Required action 1: Reproduce the passage of the Jabbed documentary description word for word, from "How do we decide" up to and including "of the decade.".
Required action 2: According to the Jabbed documentary description, in which city does the team of rumour-trackers do its monitoring?

Document segment:
···
How do we decide whether to vaccinate, or not ... and what are the real risks?
Jabbed (2013), made by 2012 Emmy Award–winning Australian documentary filmmaker Sonya Pemberton, traverses the globe to look at the real science behind vaccinations, and the real cost of opting out. Two years in the making, this thoughtful and wide-ranging documentary is packed with surprises for vaccine supporters and opponents alike. We hear from vaccine makers, alternative healers, psychologists, immunologists and anthropologists, and parents who have, and have not, chosen to vaccinate their kids. What they have to say will confound your expectations, whatever your position on the most important and divisive public health question of the decade.
Highlighting real cases, Jabbed tracks outbreaks of communicable diseases and demonstrates just how fast they can spread – and how many people can fall sick – when a community's immunity barrier falls. The documentary also reveals cases where children have become ill after having routine inoculations. Is the vaccine really to blame, or is there something else, something unseen, at work?
Meanwhile, all this is monitored in London by a crack team of rumour-trackers, who map exactly how single pieces of half-truth expand and mutate, via the internet, into front-page scare-stories that can terrify parents and plunge them into asking the potent question – to vaccinate or not to vaccinate? What would you do to protect the ones you love?
···
Entries supplied:
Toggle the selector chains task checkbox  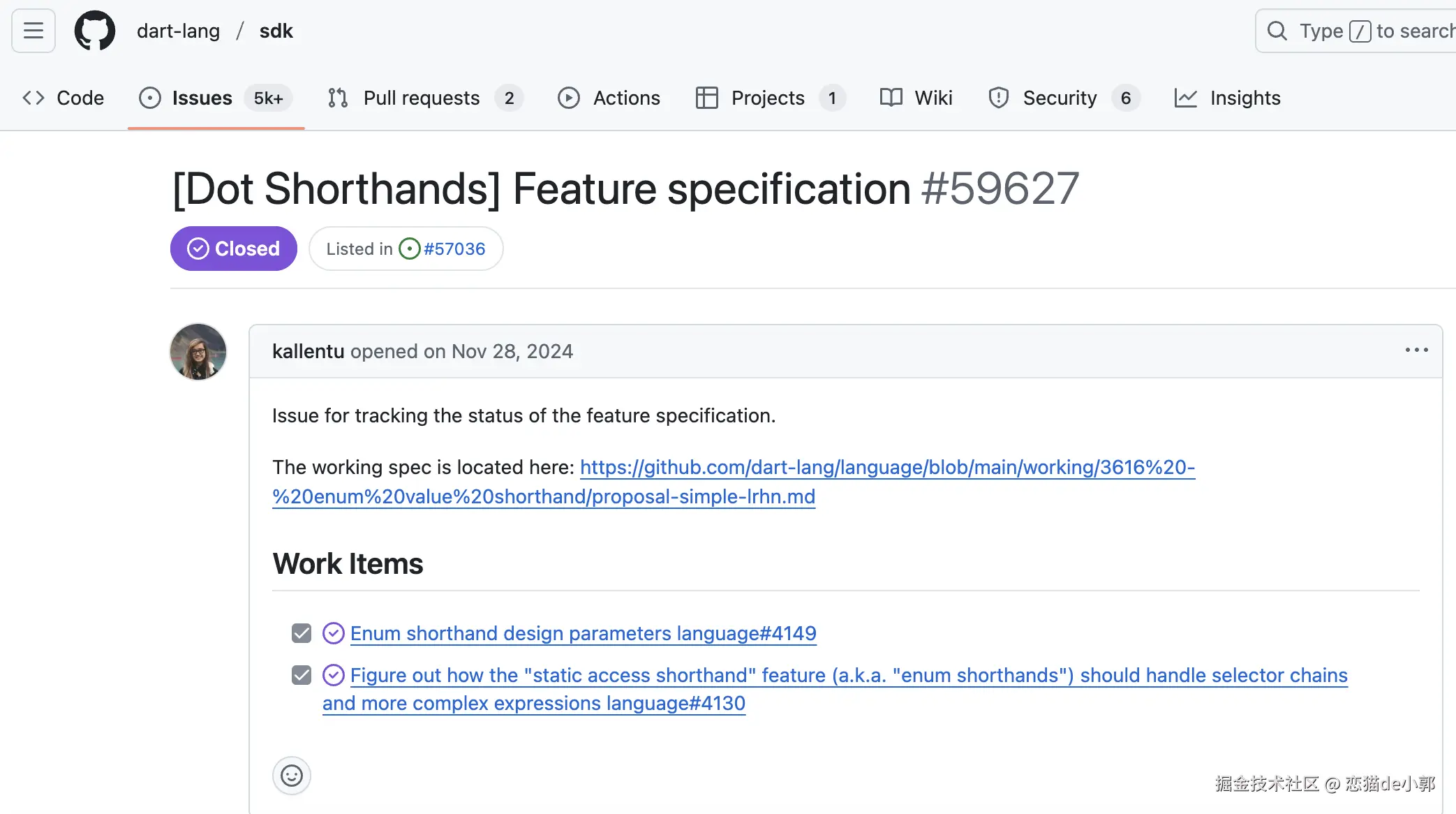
···
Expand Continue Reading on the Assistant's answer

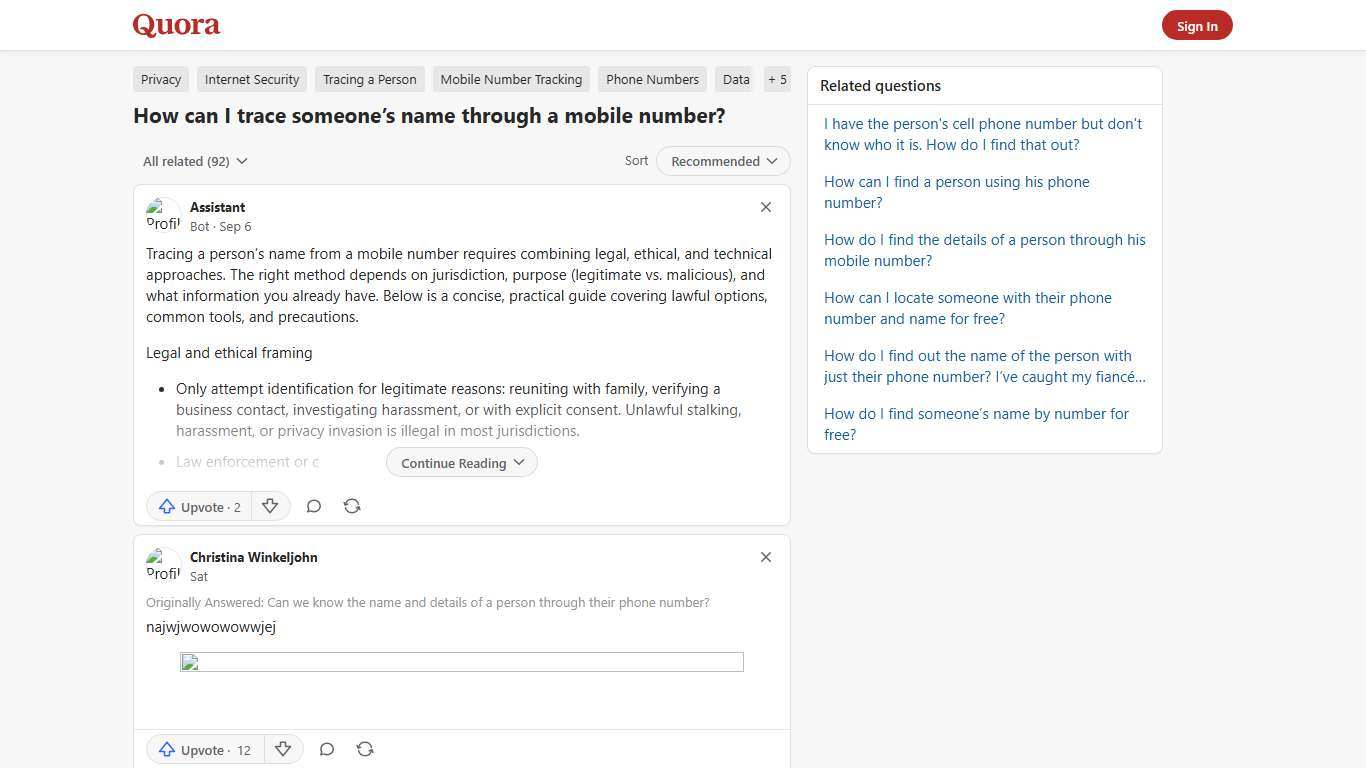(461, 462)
···
Solution 1:
How do we decide whether to vaccinate, or not ... and what are the real risks?
Jabbed (2013), made by 2012 Emmy Award–winning Australian documentary filmmaker Sonya Pemberton, traverses the globe to look at the real science behind vaccinations, and the real cost of opting out. Two years in the making, this thoughtful and wide-ranging documentary is packed with surprises for vaccine supporters and opponents alike. We hear from vaccine makers, alternative healers, psychologists, immunologists and anthropologists, and parents who have, and have not, chosen to vaccinate their kids. What they have to say will confound your expectations, whatever your position on the most important and divisive public health question of the decade.

Solution 2: London